If you or someone you know has been diagnosed with an anxiety disorder, you may be prone to experiencing anxiety attacks. For many years, this term has been loosely associated with a “panic attack,” to the point that the two terms were even interchanged. However, while there are similarities between anxiety and panic attacks, they aren’t actually the same.
Anxiety Attacks Versus Panic Attacks
Speaking to ABC News, Dr. Cathy Frank of Henry Ford Health System notes that anxiety attacks occur when a person may be in close proximity to a particular stressor. It’s characterized by feelings of fearfulness and tension, and a person may find it hard to breathe, or notice their heartbeat is very fast.1
Anxiety attacks are characterized by intense and overwhelming mental and physical symptoms that have built up over time. In some cases, the physical indicators tend to be severe and may mimic serious health problems. While anxiety attacks last as long as 15 to 30 minutes, they are said to be less intense compared to panic attacks.2
However, take note that the phrase “anxiety attack” isn’t a formal clinical term. The “Diagnostic and Statistical Manual of Mental Disorders, 5th Edition” or DSM-5 (often used to diagnose mental conditions) doesn’t have a definition for anxiety attacks, but instead refers to these attacks as a possible indicator of various types of anxiety disorders.3
On the other hand, if you or someone you know is suddenly overcome with intense fear, despite a lack of cause or danger, and exhibits drastic physical actions, then you may be having a panic attack. Considered more severe than anxiety attacks, people who experience panic attacks tend to feel physical or mentally ill.

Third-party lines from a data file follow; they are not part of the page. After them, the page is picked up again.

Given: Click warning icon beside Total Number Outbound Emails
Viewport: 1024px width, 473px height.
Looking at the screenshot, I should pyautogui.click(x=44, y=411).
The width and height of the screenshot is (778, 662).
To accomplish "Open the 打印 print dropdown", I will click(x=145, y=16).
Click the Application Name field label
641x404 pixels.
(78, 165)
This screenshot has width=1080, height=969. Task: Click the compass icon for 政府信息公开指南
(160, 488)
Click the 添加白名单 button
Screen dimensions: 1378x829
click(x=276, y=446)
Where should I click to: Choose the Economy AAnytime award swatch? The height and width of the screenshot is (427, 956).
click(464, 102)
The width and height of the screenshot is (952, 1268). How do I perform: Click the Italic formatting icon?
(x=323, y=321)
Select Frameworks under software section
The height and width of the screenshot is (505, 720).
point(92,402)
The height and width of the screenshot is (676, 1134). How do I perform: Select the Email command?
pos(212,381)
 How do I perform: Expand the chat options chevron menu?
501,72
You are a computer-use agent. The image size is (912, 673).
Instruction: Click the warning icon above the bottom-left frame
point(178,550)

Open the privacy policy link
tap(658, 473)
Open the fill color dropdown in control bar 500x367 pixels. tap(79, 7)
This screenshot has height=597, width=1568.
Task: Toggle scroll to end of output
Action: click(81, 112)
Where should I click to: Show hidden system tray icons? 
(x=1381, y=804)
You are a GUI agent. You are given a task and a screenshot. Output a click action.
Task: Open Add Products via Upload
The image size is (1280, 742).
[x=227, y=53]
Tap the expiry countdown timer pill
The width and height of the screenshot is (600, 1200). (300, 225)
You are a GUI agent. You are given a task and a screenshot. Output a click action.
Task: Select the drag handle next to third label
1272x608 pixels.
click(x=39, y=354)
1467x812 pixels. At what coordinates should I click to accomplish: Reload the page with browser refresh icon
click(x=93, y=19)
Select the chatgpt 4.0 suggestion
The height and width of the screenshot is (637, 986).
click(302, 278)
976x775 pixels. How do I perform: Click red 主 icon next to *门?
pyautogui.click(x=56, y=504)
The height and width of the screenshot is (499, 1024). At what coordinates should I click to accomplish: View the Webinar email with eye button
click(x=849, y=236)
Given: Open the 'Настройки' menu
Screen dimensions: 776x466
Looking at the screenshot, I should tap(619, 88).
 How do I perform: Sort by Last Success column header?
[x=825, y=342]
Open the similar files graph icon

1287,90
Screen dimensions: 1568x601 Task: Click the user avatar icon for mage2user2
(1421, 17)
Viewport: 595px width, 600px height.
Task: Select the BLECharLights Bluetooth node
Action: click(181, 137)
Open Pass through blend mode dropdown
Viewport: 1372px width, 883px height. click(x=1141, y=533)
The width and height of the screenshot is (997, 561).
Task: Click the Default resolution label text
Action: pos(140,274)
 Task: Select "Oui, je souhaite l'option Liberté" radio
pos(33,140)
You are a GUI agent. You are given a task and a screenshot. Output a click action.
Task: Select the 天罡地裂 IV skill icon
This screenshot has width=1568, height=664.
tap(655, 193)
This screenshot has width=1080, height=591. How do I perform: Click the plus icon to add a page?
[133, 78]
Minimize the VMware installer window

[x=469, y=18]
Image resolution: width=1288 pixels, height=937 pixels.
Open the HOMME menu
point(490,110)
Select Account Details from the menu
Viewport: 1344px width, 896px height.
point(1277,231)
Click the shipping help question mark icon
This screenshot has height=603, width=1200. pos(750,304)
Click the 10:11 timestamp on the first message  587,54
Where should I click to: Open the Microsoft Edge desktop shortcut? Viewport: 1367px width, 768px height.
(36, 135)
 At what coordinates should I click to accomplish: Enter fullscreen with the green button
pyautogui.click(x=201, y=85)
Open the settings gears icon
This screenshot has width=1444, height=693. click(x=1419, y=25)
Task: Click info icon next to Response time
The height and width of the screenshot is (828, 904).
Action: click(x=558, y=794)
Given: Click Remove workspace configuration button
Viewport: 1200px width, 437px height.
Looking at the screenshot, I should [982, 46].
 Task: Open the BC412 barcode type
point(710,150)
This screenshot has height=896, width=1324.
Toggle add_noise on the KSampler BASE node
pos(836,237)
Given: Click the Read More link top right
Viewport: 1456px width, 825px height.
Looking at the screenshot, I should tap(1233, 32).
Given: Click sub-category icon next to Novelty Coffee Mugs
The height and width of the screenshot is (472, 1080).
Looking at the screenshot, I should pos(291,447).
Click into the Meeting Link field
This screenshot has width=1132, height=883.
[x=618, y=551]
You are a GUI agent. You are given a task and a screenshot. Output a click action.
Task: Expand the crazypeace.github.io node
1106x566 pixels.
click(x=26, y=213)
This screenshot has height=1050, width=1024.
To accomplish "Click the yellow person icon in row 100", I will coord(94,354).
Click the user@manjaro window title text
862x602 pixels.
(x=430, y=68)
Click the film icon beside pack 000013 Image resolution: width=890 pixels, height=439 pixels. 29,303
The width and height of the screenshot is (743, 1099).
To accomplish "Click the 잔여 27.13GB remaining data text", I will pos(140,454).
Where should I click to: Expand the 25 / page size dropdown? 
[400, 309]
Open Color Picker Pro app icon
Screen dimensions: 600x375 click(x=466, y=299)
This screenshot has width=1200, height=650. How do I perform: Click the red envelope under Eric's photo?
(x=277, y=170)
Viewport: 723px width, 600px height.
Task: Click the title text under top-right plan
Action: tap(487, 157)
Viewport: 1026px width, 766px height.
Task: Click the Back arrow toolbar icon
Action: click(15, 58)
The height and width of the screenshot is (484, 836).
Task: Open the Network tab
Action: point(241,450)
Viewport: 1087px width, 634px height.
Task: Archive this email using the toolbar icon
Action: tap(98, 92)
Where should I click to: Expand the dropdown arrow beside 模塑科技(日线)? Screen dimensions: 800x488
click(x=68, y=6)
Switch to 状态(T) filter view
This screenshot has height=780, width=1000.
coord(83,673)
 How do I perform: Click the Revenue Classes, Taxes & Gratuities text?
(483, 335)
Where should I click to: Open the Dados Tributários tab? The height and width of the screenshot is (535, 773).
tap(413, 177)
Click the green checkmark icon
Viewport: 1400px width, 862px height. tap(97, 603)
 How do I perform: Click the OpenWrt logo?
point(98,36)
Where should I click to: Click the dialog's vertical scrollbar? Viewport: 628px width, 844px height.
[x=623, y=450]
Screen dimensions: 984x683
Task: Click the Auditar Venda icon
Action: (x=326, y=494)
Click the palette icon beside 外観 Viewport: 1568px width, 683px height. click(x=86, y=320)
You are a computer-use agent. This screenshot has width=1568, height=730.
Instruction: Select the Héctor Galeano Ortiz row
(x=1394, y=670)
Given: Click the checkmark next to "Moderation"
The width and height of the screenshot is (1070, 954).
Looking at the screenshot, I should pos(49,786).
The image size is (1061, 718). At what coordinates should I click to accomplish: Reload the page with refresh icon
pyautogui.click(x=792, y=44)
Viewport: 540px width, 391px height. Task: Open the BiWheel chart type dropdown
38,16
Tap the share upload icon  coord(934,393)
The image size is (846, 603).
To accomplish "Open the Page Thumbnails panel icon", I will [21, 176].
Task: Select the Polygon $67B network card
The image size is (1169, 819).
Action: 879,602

The Mayo Clinic likens this experience to losing control of your body, experiencing a heart attack or feeling like you’re drying. Although panic attacks aren’t life-threatening, they can definitely be scary and may negatively impact your life.4 The symptoms of panic attacks are sudden, occur out-of-the-blue, and often peak for 10 minutes5 and then subside. However, some attacks may last longer or happen successively.6 Usually, a person experiences one or two panic attacks during his or her lifetime.
A consultation with a physician or mental health specialist may be required if these attacks continue and occur unexpectedly, or if the person constantly worries about another panic attack. These may be early indicators of panic disorder, a type of anxiety disorder that must be addressed as soon as possible.7
Indicators of Anxiety and Panic Attacks
Typical anxiety attack symptoms to watch out for include:8
Rapid and pounding heart
Experiencing a choking sensation
Lightheadedness or dizziness
Tingling or numbness
Chills or hot flashes
Noticing feelings of unreality
Fear of losing mind or dying
On the other hand, signs of panic attacks include:9
Feelings of impending doom or danger
Fear of loss of control or death
Rapid and pounding heartbeat
Trembling or shaking
Shortness of breath or tightness in the throat
Chills or hot flashes
Dizziness, lightheadedness or faintness
Numbness or tingling sensation
Feeling of unreality or detachment
Whether you have an anxiety or panic attack, it’s important that you consult a physician or mental health professional to help you get to the bottom of your anxiety disorder. This may also prevent the attacks from cascading into more devastating conditions.